## Task brief
Arrange the lines of the records below as a Markdown table with the columns Number and Record line, numbering each row and leaving out any blank lines.

[Extracted data entries]
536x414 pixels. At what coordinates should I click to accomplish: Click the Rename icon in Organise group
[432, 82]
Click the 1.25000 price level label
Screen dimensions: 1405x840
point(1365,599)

## Exercise response
| Number | Record line |
|---|---|
| 1 | 536x414 pixels. At what coordinates should I click to accomplish: Click the Rename icon in Organise group |
| 2 | [432, 82] |
| 3 | Click the 1.25000 price level label |
| 4 | Screen dimensions: 1405x840 |
| 5 | point(1365,599) |